Requirement >>
The reply needs the lines from the one containing "Where should I" through the end of the material, each repeated exactly, and no pictures.

Entries supplied >>
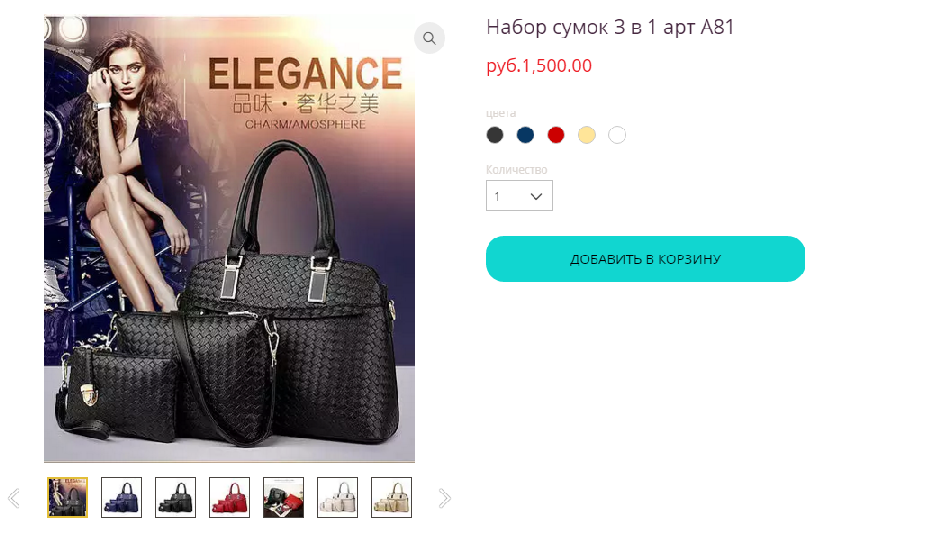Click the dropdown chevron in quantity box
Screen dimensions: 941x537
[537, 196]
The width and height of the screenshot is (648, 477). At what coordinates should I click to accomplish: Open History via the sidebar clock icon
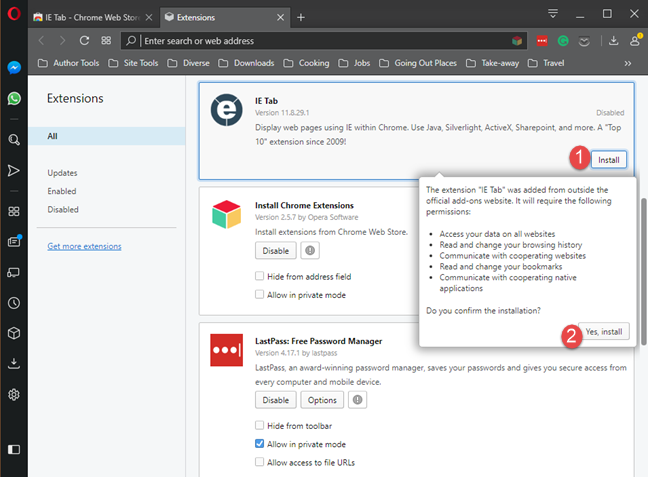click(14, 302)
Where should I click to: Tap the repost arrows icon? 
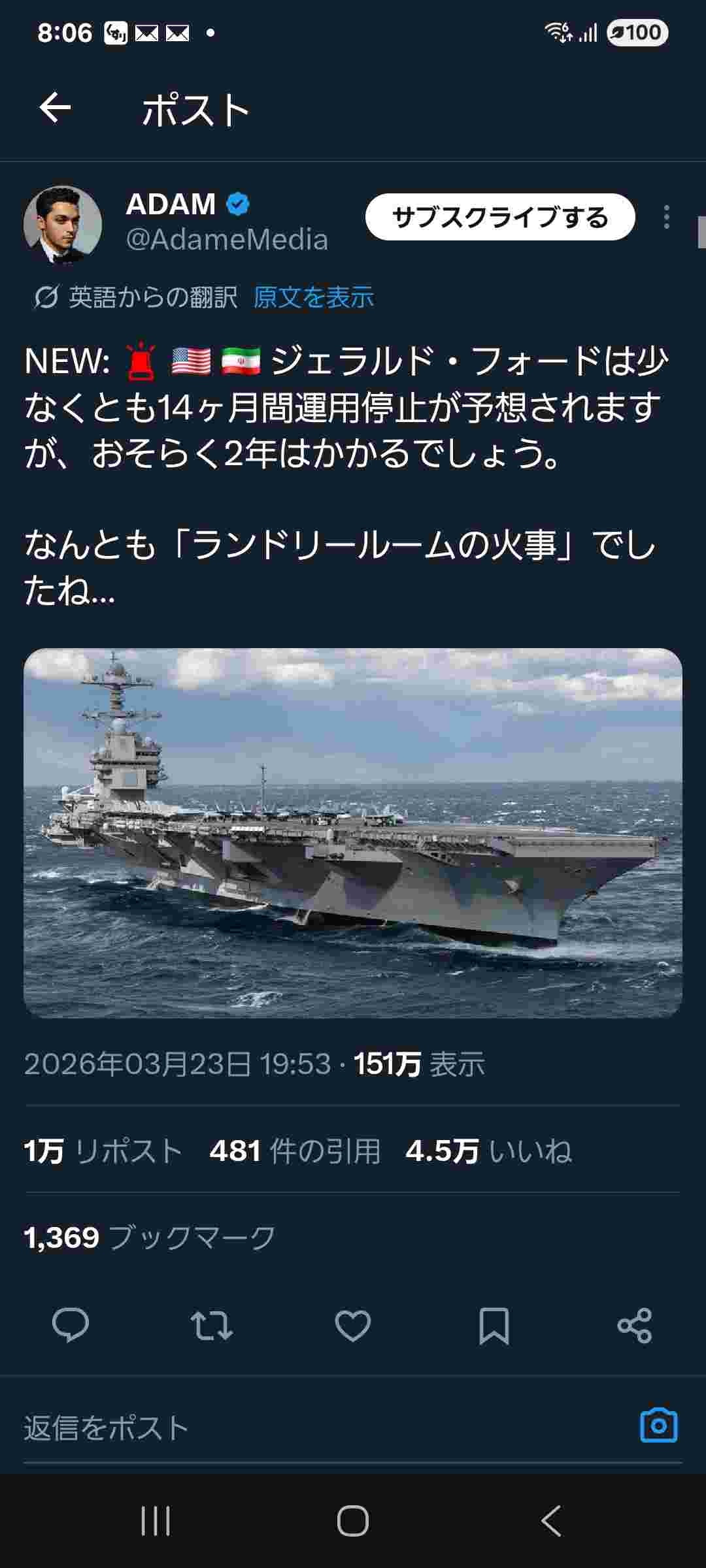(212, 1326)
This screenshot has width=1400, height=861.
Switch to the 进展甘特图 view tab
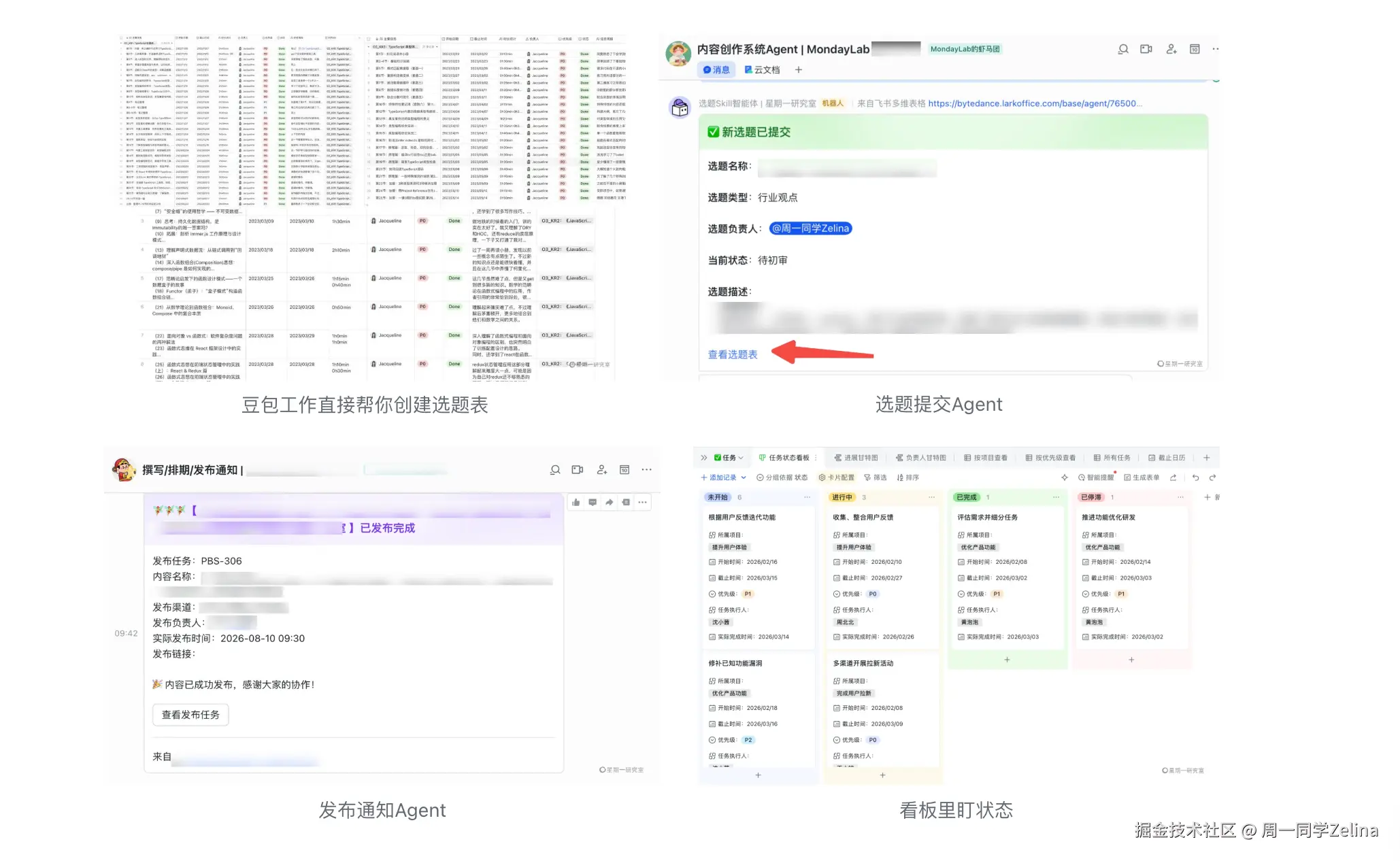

Answer space >>
Where should I click to: Tap the repost arrows icon? 
(212, 1326)
This screenshot has width=1400, height=861.
Switch to the 进展甘特图 view tab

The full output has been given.